RAM and CPU usage

Status
Not open for further replies.

MattH

Active member
Hello,
I was trying to see how much resources my small project was taking using this sketch:
HTML:
https://forum.pjrc.com/threads/31664-measure-your-teensy-3-x-cpu-and-ram-usage!
I found another one here
HTML:
https://github.com/chrishonson/Arduino_CPU_Usage
I haven't tested it yet but it looks pretty similar (except that it does not detect the clock speed).

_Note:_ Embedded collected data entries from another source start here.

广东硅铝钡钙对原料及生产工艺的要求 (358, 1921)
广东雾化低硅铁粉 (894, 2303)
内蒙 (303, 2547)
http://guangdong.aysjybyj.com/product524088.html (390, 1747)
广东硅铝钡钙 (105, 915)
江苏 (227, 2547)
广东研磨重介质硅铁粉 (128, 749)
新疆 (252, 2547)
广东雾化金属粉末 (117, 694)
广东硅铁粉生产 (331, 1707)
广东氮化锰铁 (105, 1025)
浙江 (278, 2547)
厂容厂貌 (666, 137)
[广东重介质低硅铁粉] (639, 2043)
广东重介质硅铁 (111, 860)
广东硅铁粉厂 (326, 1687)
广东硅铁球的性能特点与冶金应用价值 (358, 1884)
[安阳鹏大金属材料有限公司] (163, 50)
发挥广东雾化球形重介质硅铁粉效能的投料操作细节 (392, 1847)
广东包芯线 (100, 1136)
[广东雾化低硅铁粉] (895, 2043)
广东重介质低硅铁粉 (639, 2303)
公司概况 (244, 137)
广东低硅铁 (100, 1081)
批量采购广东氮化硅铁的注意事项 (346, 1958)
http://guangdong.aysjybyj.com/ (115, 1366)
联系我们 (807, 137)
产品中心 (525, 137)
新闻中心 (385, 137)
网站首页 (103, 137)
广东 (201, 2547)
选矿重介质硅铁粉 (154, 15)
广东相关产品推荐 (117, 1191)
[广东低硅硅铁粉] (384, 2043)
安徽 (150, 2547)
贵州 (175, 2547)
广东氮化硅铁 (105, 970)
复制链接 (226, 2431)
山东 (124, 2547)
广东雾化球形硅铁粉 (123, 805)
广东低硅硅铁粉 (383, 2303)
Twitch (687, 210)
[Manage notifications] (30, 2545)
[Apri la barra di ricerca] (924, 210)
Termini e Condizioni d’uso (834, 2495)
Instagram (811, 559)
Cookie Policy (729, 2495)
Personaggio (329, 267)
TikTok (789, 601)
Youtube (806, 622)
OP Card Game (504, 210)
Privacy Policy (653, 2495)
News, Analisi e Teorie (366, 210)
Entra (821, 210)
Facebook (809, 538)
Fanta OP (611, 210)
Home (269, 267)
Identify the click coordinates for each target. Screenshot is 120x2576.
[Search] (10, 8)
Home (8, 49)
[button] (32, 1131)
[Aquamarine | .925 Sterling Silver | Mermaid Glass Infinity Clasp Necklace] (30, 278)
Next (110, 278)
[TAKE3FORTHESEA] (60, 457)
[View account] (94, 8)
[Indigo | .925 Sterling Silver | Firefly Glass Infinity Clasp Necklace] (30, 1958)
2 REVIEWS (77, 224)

When I used it as it is (i.e. empty) I got CPU:6% and Free RAM:60531
When I pasted just a part of my project where the commented lines are in the "inline void Ten_MS_Task(void)" I got CPU:17% and Free RAM:60472 and if I paste it in the inline void One_MS_Task(void) I got CPU:24% and Free RAM:60511

Is it possible that I am only using 59 of RAM ? I have an array of float, a 2D array of floats, an array of bytes, lots of long, float, and Uint16_t variables, three functions that do float calculation...

Am I using this correctly?

Why do I get 100% CPU usage if I leave a delay in my loop ?

How do I extrapolate CPU usage for 1 loop from the x10=17% and x100=24% ?

Cheers
 
These counter methods for monitoring cpu load depends on compiler optimization, versions, etc. and has to be adjusted for each case. I have found another method that always will give a correct result.
It will only work in eventdriven programming since it dependents on wfi.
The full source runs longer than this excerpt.